La vicenda dell’ex Ilva piomba subito sul tavolo del neo-ministro dello Sviluppo Economico, Giancarlo Giorgetti. Dopo la sentenza del Tar di Lecce che ha ordinato lo spegnimento dell’area a caldo del siderurgico tarantino entro 60 giorni, il successore di Stefano Patuanelli ha convocato i sindacati al ministero alle 14.30 di venerdì. Fiom, Uilm e Fim avevano inviato una lettera al Mise, al ministro del Lavoro, a quello della Transizione ecologica e al Mef chiedendo un incontro urgente dopo la pronuncia dei giudici amministrativi che ritengono ci sia ancora una “situazione di grave pericolo” per la salute dei cittadini. I sindacati avevano ricordato che l’avvio della fermata “avrà come conseguenza la distruzione graduale e irreversibile degli impianti coinvolti, il “blocco di tutta la produzione di laminazione” per mancanza di acciaio, la “sospensione di tutte le operazioni di bonifica” e degli investimenti di riconversione ambientale previsti.
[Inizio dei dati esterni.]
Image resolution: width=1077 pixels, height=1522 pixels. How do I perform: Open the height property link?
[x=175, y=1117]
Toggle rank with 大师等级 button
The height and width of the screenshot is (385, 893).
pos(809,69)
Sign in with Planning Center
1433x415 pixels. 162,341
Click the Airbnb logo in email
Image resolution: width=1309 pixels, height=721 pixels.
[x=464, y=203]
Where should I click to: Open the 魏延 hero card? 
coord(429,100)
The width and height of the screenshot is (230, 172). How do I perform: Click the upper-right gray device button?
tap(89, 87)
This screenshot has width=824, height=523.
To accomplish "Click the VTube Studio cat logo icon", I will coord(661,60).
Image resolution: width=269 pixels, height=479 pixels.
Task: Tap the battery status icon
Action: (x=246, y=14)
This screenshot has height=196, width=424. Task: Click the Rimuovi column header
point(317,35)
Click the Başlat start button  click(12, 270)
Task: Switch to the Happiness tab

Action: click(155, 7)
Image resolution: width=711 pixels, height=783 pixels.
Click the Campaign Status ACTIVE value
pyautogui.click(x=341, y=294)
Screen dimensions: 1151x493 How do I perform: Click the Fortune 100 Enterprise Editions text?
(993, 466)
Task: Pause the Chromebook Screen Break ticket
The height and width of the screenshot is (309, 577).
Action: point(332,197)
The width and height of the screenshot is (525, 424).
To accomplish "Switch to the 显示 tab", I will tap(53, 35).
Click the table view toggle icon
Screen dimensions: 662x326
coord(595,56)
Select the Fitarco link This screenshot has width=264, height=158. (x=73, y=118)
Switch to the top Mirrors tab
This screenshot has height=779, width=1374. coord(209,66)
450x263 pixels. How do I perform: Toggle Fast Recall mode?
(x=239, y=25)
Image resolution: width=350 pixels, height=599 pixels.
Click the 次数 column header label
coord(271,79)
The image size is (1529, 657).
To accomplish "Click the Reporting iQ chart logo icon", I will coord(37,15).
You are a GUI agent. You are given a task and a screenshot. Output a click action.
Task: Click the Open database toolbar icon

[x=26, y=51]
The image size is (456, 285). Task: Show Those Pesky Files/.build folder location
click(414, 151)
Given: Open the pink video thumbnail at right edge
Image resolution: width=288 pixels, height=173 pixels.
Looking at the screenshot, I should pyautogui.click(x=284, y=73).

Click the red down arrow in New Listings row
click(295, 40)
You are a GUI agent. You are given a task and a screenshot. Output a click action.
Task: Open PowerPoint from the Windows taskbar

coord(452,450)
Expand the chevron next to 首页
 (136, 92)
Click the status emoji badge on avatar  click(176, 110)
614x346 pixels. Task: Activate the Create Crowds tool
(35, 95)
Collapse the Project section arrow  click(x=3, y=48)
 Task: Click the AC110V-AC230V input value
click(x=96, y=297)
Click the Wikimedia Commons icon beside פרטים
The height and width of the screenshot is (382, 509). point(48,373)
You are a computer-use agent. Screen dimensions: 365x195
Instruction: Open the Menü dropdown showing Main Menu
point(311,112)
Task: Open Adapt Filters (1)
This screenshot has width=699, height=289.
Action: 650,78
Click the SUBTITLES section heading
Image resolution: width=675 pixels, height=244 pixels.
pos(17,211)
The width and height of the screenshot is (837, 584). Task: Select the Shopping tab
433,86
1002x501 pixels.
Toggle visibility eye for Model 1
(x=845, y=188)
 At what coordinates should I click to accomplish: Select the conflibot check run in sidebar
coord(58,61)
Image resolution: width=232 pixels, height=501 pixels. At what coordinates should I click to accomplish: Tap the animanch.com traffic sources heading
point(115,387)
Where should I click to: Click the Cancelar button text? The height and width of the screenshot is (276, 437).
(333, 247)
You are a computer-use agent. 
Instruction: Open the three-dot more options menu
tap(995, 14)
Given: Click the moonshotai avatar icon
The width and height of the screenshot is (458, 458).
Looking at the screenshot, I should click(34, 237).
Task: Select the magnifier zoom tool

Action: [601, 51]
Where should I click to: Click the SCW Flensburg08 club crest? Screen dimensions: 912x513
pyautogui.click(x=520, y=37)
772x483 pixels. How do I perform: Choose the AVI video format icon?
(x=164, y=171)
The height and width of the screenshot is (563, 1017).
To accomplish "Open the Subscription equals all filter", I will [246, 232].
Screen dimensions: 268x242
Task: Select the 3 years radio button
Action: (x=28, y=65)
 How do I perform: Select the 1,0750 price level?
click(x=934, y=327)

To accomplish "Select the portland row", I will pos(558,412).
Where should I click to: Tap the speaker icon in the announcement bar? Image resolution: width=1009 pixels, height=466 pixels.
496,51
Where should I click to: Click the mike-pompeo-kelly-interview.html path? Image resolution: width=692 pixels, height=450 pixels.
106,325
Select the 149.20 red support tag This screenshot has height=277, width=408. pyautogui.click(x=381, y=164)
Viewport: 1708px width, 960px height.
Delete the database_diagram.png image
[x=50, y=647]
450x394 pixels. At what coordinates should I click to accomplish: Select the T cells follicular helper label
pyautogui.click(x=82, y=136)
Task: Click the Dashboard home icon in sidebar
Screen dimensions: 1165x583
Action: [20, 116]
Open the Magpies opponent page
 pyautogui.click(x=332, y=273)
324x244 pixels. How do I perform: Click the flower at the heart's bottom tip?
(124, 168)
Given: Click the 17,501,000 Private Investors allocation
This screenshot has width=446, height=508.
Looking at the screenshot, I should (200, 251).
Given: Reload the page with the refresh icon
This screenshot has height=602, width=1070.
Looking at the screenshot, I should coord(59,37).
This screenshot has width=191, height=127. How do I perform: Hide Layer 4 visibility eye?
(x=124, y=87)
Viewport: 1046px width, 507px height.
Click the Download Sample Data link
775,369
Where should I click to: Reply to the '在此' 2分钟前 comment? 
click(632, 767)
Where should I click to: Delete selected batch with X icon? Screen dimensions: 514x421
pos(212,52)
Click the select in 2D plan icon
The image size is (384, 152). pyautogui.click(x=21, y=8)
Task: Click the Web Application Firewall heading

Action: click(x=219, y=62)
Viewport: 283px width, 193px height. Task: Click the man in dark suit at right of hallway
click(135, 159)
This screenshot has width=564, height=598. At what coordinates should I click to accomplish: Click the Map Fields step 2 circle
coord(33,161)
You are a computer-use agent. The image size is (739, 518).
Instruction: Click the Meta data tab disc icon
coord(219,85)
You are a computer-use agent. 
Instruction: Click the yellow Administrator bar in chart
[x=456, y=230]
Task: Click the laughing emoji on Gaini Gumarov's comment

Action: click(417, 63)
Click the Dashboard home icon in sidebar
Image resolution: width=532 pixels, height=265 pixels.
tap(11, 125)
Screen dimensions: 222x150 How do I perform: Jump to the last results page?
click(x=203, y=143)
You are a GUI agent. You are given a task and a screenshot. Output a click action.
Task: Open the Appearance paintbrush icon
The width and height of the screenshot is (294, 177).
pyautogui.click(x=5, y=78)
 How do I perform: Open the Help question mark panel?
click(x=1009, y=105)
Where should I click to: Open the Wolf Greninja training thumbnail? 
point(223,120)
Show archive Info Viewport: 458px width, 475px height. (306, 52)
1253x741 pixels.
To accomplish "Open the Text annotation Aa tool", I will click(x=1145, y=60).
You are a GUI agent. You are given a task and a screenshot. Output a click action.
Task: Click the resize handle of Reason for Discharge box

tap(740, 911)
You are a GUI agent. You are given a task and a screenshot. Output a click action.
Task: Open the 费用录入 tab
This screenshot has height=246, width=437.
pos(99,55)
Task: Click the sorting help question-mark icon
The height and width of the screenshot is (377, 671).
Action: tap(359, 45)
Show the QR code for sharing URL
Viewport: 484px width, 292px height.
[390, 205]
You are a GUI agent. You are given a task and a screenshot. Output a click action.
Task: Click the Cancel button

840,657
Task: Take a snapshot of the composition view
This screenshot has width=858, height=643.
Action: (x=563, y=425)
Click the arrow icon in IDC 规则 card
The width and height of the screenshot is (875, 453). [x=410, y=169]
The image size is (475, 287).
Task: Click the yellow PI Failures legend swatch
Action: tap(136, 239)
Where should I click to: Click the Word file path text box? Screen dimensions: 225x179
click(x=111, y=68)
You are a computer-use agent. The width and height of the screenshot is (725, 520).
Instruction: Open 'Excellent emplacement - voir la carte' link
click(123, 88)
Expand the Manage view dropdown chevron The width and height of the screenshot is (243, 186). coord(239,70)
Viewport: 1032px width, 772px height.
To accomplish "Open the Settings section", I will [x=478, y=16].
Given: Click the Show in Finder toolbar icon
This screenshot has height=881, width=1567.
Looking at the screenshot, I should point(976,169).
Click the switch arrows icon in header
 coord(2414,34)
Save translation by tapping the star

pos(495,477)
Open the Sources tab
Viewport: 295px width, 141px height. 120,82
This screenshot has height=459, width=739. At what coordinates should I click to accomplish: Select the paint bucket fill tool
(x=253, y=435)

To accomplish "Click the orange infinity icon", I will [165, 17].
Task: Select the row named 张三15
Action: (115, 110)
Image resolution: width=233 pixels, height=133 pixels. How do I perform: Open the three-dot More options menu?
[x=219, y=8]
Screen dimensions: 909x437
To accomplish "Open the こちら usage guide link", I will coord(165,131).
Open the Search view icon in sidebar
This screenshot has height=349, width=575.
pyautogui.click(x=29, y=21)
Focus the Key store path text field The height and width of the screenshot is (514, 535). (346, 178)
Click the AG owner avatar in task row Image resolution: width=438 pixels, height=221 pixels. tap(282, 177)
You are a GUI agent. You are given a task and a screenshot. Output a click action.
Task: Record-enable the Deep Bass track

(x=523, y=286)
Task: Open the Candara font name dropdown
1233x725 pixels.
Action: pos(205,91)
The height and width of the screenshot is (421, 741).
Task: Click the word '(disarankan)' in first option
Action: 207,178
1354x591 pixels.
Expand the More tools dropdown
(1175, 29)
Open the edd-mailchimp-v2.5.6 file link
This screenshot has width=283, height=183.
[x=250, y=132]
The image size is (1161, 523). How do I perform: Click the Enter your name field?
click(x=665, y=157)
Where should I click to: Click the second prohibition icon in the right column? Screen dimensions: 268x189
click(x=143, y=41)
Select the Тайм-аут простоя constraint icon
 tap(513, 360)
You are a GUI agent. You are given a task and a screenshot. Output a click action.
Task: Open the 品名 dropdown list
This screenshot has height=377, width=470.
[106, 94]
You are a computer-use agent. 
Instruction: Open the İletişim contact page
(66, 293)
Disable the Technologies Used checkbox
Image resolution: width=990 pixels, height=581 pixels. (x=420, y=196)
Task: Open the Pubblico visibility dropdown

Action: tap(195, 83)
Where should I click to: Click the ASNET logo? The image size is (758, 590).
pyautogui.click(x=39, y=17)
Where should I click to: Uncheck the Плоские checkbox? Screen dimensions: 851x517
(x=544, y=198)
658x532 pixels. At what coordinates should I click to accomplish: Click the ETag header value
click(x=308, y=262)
La sentenza del Tar è arrivata a poche settimane dal via libera dell’Antitrust europeo all’ingresso di Invitalia nel capitale di AmInvestco, la società attraverso cui ArcelorMittal ha preso in affitto gli impianti che formalmente restano ancora di Ilva in amministrazione straordinaria. Il termine di 60 giorni concesso dal giudice amministrativo per ottemperare all’ordinanza sindacale scade il 14 aprile, ma l’azienda – che pure ha annunciato un ricorso al Consiglio di Stato – è chiamata comunque a predisporre entro quella data le procedure tecniche per una eventuale conferma allo stop degli impianti. Due fronti che, dicono i rappresentanti dei lavoratori, richiedono “al più presto le necessarie e opportune soluzioni”, poiché i ritardi “stanno determinando tensioni sociali” negli stabilimenti, scrivevano i segretari Francesca Re David, Rocco Palombella e Roberto Benaglia. Preoccupazione è stata espressa anche da Confindustria e Federacciaiai, che ritengnono ci sia in gioco non solo lo stabilimento di Taranto ma il futuro della siderurgia italiana.

La fermata forzata degli impianti, sottolineavano negli scorsi giorni fonti legali vicine al dossier ArcelorMittal, “senza la disponibilità di una stazione di miscelazione azoto e metano, non permetterebbe la tenuta in riscaldo dei forni e ne conseguirebbe il loro crollo e quindi la distruzione dell’asset aziendale di proprietà di Ilva in Amministrazione Straordinaria”. Le stesse fonti evidenziavano “rischi per la sicurezza” e il fatto che ci sarebbe un “totale blocco della produzione dello stabilimento, qualificato di ‘interesse strategico’, l’unico sul territorio nazionale a ‘ciclo integrato’ per la produzione di acciaio”.

Confindustria sottolinea quindi che “interrompere la produzione e la fornitura dell’acciaio prodotto a Taranto mette in seria difficoltà le intere filiere della manifattura italiana che ne hanno necessità”. Inoltre si avrebbe “un sicuro e rilevante aggravio della bilancia commerciale nazionale, poiché occorrerebbe importare l’acciaio dall’estero”. Ed ancora: “La chiusura nell’immediato vanificherebbe tutti gli sforzi compiuti per limitare il numero di esuberi, mettendo a serio rischio migliaia di lavoratori e famiglie” e sarebbe anche “vanificato in maniera traumatica e definitiva il processo di investimenti intrapreso per la sostenibilità ambientale della produzione”.